Since the title says that ctcloss should be used, of course, the loss function should be ctcloss, and the optimizer should be Adam. I didn’t add the optimizer learning strategy here, because after training to a certain extent, the accuracy of my model is also very high. The training step is normal torch training, and there is no difference in others. In fact, so far, the simplest difference from fixed length model recognition is that LSTM is used in the last layer, and then the loss function is replaced by ctcloss, There is no difference between others, so generally speaking, this is also relatively simple. If there are some function meanings in training or model building that I don’t understand, I won’t introduce them here. You can baidu or see my previous articles.

mapping = "_" + "".join(calc_list)
device = torch.device('cuda:1')
model = LstmNet((100, 300), len(mapping)).to(device)
optimizer = optim.Adam(model.parameters(), lr=1e-4)
loss_func = nn.CTCLoss()
if os.path.exists('./models/model_rcnn.pkl'):
    model.load_state_dict(torch.load("./models/model_rcnn.pkl"))
    optimizer.load_state_dict(torch.load("./models/optimizer_rcnn.pkl"))

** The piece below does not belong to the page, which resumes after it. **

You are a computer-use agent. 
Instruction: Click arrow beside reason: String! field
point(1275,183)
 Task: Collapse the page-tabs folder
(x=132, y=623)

transform = transforms.Compose(
    [
        transforms.Resize((100, 300), ),
        transforms. Totensor (), # variable tensor
        transforms. Normalize ([0.485, 0.456, 0.406], [0.229, 0.224, 0.225]) # standardize
    ]
)

for epoch in range(30):
    train_data = NumberDataset('./datasets_rcnn', transform=transform)
    train_dataloader = DataLoader(train_data, batch_size=32, shuffle=True, drop_last=True)
    Bar = tqdm (enumerate (train_dataloader), total = len (train_dataloader)) # enumerate data plus an index is packaged into an index and returned
    total_loss = []
    model.train()
    for idx, (input, label, _) in bar:
        #The gradient is set to 0 and the optimizer is empty
        optimizer.zero_grad()
        #Calculate predicted value
        input = input.to(device)

        label = label.to(device)
        output = model(input)
        # for i in range(output.shape[1]):
        #     output = output[:, i, :]  # [10, 37]
        #
        #     output = output.max(dim=0)  # [10]
        #     # output = output.contiguous()
        #     print(output[-1])
        #     exit()
        predict_lengths = torch.IntTensor([int(output.shape[0])] * label.shape[0])
        #Obtain the result of cross entropy loss
        loss = loss_func(output, label, predict_lengths, _)
        #Back propagation
        loss.backward()
        total_loss.append(loss.item())
        #Optimizer parameter update
        optimizer.step()
        #Print data

        # if idx % 50 == 0:
        bar.set_description("epcoh:{} idx:{},loss:{:.6f}".format(epoch, idx, np.mean(total_loss)))
        if idx % 200 == 0:
            torch. save(model.state_dict(), './ models/model_ rcnn. pkl', _ use_ new_ zipfile_ Serialization = true) # model save
            torch. save(optimizer.state_dict(), './ models/optimizer_ rcnn. pkl', _ use_ new_ zipfile_ Serialization = true) # optimizer save
    torch. save(model.state_dict(), './ models/model_ rcnn. pkl', _ use_ new_ zipfile_ Serialization = true) # model save
    torch. save(optimizer.state_dict(), './ models/optimizer_ rcnn. pkl', _ use_ new_ zipfile_ Serialization = true) # optimizer save

4. View accuracy

In depth learning, RCNN is used to identify the verification code of indefinite length calculation questions (pytorch version, LSTM + ctcloss)
Finally, I can see that I can output accurate answers to each calculation problem, and the generalization ability of the model is still very strong, that’s all.